NPR Selects Poets Out Loud Prize Winner as a Best Book of 2018

This year’s winner of the Poets Out Loud Prize, Midden, by Julia Bouwsma, has just been named one of the best books of 2018 by NPR.

Midden charts the fragmented stories of the citizens of Malaga Island, whose mixed-race community was destroyed by the state of Maine in 1911. The residents were scattered, many incarcerated in the Maine School for the Feeble-Minded, others dying destitute. Poet Tess Taylor, staff writer for NPR, describes Bouwsma’s achievement:

Shuttling between the early 20th century and the cabin in Maine where Bouwsma now lives and farms, the poems summon and live with their ghosts with enormous, deliberate tenderness. "All winter, I tried to write the island/ to life, labored// these voices, the people torn/ up" she writes, before adding "all winter, the beaver hung in my shed,/ her body frozen and still, / upside down in the dark."
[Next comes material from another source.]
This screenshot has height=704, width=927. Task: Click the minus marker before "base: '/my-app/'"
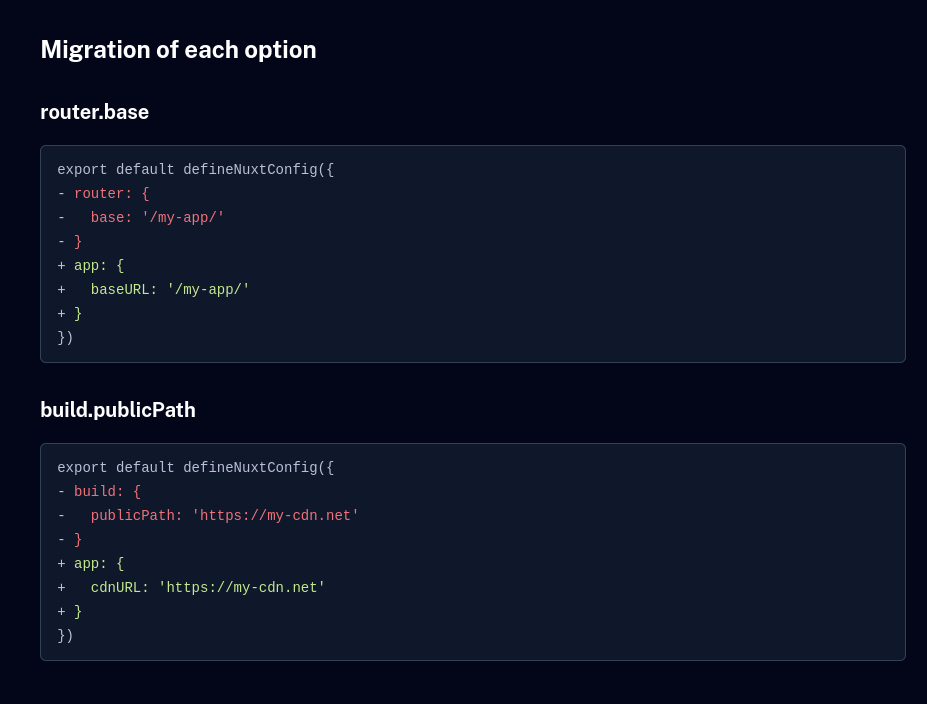coord(61,218)
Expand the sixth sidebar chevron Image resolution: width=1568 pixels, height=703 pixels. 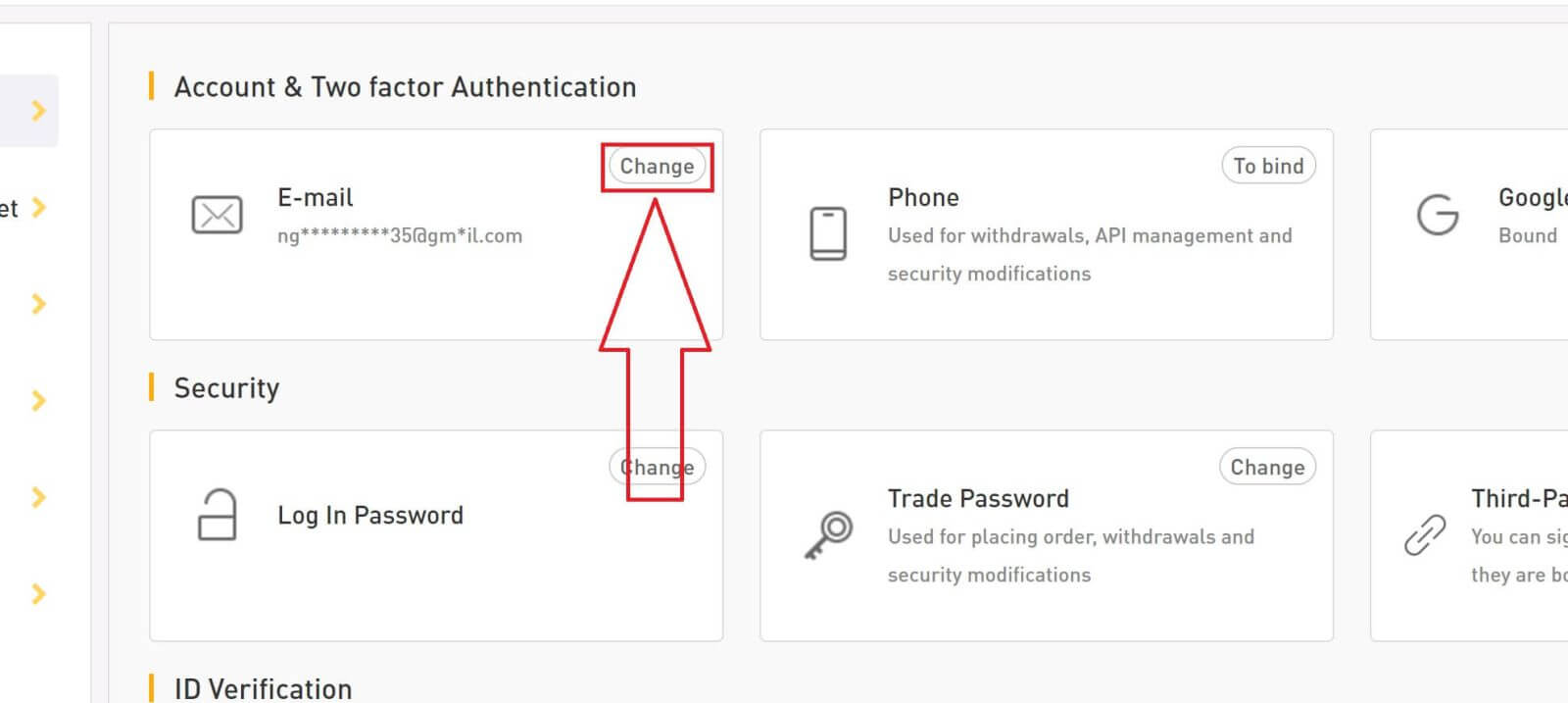click(x=38, y=593)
Midden was selected for the POL Prize by poet Afaa M. Weaver from over 200 manuscripts submitted. The POL Prizes Series, edited by Elisabeth Frost for Fordham Press, publishes two poetry titles annually in an international competition. Excerpts from the winner of the POL Editor’s Prize, Henk Rossouw’s Xamissa, have also been honored: selections have just been published in the anthology Best Experimental Writing 2018 from Wesleyan University Press.